Loncastuximab is a humanized monoclonal antibody targeting CD19 for the treatment of diffuse large B-cell lymphoma. Chemoimmunotherapies still leave many patients unresponsive to treatment or retreatment following relapse, with complete remission rates being low. The main purpose of this study was to broaden the therapeutic window of loncastuximab by conjugating it with recombinant cucurmosin to form an immunotoxin called L-CUS_245C. L-CUS_245C was chemically conjugated, and the purification of L-CUS_245C was evaluated by SDS-PAGE. Thiazolyl blue tetrazolium bromide assay showed remarkable cytotoxicity of L-CUS_245C, with IC₅₀ values in the picomolar range, against CD19-positive cancer cells, while it exhibited no significant inhibitory effect on the proliferation of CD19-negative cells (P < .01). Mechanistic studies demonstrated that L-CUS_245C induces apoptosis in positive cancer cells via mitochondrial membrane potential disruption. Synergistic effects were observed when L-CUS_245C was combined with I-CUS_245C, enhancing proliferation inhibition in CD19-positive cells.

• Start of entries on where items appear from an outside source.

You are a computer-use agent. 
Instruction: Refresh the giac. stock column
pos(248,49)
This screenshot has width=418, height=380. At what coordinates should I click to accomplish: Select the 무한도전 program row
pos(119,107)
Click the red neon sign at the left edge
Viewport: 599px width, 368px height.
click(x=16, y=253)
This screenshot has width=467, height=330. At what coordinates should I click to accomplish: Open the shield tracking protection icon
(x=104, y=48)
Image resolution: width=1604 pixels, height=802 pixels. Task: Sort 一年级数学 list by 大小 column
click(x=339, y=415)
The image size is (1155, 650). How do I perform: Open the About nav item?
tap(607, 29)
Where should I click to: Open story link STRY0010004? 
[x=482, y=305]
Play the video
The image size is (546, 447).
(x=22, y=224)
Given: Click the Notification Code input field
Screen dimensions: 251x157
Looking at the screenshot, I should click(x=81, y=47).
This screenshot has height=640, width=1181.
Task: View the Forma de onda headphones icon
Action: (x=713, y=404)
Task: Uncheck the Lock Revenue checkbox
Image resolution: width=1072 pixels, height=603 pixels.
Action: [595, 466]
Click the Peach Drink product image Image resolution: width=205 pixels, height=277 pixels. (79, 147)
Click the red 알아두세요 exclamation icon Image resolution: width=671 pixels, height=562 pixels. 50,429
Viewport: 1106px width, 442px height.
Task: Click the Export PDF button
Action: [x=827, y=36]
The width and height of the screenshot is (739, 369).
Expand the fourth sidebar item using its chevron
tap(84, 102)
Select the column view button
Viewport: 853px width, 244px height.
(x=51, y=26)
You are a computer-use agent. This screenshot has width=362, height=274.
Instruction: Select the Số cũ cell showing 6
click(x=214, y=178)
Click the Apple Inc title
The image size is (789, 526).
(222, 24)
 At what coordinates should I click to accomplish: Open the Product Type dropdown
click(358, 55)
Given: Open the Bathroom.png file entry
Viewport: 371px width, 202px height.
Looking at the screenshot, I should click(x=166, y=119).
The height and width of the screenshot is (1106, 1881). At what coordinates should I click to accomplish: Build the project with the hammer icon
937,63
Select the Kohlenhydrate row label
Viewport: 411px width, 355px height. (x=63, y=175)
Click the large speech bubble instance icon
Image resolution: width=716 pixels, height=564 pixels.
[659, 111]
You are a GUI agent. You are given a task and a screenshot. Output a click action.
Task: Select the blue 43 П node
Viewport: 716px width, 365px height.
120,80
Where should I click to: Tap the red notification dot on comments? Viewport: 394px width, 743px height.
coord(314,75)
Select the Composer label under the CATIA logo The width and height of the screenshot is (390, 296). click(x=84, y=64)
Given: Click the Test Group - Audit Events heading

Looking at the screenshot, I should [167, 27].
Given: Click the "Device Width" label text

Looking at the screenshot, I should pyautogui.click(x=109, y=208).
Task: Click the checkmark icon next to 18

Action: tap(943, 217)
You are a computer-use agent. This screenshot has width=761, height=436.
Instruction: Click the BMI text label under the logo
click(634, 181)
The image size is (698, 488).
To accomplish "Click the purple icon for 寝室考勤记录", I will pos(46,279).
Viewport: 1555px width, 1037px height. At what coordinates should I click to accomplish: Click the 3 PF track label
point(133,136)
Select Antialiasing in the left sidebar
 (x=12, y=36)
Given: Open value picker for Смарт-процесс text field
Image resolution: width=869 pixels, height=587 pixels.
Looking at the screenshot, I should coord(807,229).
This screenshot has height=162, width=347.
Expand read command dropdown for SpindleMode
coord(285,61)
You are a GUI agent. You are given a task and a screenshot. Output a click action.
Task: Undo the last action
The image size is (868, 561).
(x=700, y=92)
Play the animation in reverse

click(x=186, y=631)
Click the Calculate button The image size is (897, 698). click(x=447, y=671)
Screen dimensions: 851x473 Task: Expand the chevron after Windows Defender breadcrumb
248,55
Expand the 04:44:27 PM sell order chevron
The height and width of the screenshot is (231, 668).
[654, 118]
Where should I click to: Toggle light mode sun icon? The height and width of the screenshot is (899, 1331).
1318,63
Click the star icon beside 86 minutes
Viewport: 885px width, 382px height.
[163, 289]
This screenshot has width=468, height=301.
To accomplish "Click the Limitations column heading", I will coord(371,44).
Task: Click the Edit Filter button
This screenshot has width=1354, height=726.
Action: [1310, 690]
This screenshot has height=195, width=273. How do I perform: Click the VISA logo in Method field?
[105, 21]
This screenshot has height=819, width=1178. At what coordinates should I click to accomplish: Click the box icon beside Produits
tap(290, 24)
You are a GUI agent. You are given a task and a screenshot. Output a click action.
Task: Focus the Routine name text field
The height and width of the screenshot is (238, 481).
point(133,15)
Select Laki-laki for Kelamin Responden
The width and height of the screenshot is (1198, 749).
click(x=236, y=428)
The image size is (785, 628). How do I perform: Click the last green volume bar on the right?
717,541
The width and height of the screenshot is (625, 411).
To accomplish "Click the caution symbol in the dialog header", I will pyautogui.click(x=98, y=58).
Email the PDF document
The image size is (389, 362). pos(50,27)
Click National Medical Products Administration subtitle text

These results indicate the therapeutic potential of L-CUS_245C for CD19-targeted therapy, offering a promising strategy to improve treatment efficacy and patient prognosis. SIGNIFICANCE STATEMENT: We propose applying CUS_245C, conjugating with loncastuximab, to prepare L-CUS_245C. At the same time, we hope that L-CUS_245C can play an objective therapeutic role in diffuse large B-cell lymphoma, achieving the effect of reducing the recurrence rate of the disease and thereby improving prognosis.